Large language models could help overcome the narrow scope of previous nowcasting models . As versatile zero-shot learners, they can provide forecasts or nowcasts without fine tuning, and so find needles in previously unseen haystacks. Just as large language models are trained to guess the next word in a sentence using a vast database of textual information, macroeconomic forecasting models can use the same techniques to forecast the next numerical observation. For the AI, any input is just an array of numbers, and the pattern recognition abilities that apply to words can be equally applied to statistical series.
Combining time series data with other forms of unstructured data could further enhance the capabilities of nowcasting models. For example, adding non-standard data, such as satellite images, text from social media and so on, could provide additional context to the numerical time series data. The AI model could then be further refined and trained for the nowcasting exercise.
Although these are powerful tools, central banks should not succumb to “magical thinking” – that somehow the tools alone will bring miraculous outcomes. Timely and plentiful data are key to the success of nowcasting applications. AI excels at finding “needles in the haystack”, but there needs to be a haystack with the needles to be found.
But perhaps even more than in nowcasting, it is in the payment system where AI holds the greatest potential. Money laundering networks exploit the complexity of interconnections across firms both within and across borders to obscure the nature of financial transactions.

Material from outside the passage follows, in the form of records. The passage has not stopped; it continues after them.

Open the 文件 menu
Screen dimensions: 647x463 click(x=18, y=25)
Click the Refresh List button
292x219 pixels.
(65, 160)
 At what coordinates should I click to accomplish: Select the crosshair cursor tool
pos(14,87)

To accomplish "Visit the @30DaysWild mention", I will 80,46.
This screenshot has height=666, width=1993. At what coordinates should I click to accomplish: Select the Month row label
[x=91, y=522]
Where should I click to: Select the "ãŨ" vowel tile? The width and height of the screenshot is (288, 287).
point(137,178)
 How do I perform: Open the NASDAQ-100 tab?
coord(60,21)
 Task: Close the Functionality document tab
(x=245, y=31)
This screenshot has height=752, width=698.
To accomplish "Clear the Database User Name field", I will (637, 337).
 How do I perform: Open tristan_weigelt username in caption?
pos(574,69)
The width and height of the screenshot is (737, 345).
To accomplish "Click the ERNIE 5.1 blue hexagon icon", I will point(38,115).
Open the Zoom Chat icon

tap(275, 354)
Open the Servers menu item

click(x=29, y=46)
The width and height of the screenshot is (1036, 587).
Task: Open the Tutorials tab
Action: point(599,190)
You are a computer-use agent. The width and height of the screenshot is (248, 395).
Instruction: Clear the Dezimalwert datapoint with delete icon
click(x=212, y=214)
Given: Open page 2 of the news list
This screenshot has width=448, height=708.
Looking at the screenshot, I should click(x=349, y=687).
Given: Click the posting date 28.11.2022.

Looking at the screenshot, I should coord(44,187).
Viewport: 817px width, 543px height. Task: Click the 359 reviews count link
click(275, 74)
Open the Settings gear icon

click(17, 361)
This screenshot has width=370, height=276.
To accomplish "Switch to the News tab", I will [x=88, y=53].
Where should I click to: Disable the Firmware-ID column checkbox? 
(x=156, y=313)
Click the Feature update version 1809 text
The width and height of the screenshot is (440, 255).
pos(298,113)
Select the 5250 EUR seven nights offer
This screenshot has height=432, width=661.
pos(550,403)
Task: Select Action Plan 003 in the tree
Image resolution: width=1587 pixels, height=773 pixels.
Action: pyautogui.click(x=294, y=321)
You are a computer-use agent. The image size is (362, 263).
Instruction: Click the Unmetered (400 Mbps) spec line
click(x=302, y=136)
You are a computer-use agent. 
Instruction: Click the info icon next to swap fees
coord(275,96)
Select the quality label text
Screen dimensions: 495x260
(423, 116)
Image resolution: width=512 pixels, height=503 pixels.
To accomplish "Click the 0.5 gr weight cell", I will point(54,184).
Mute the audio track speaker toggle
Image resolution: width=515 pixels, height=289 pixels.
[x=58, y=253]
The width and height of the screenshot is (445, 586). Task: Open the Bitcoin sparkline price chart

AI tools can improve the detection of money laundering networks, as illustrated by Project Aurora from the BIS Innovation Hub. Aurora uses simulated instances of money laundering activities that are sprinkled into the payment data. Aurora compares the performance of various machine learning tools with that of the prevailing rule-based approach to assess how well the instances of money laundering are caught by the various approaches.
The comparison occurs under three scenarios: first, transaction data that are siloed at the bank level. Second, national-level pooling of data. And third, cross-border data cooperation using privacy-preserving methods that do not divulge the underlying data to the authorities in other jurisdictions. The results show that machine learning models outperform the traditional rule-based methods prevalent in most jurisdictions. The pooling of data at the national level gives another boost to performance. Most strikingly, machine learning methods really excel when data from different jurisdictions are shared in a privacy-preserving way. Data cooperation improves detection dramatically over the current rule-based method.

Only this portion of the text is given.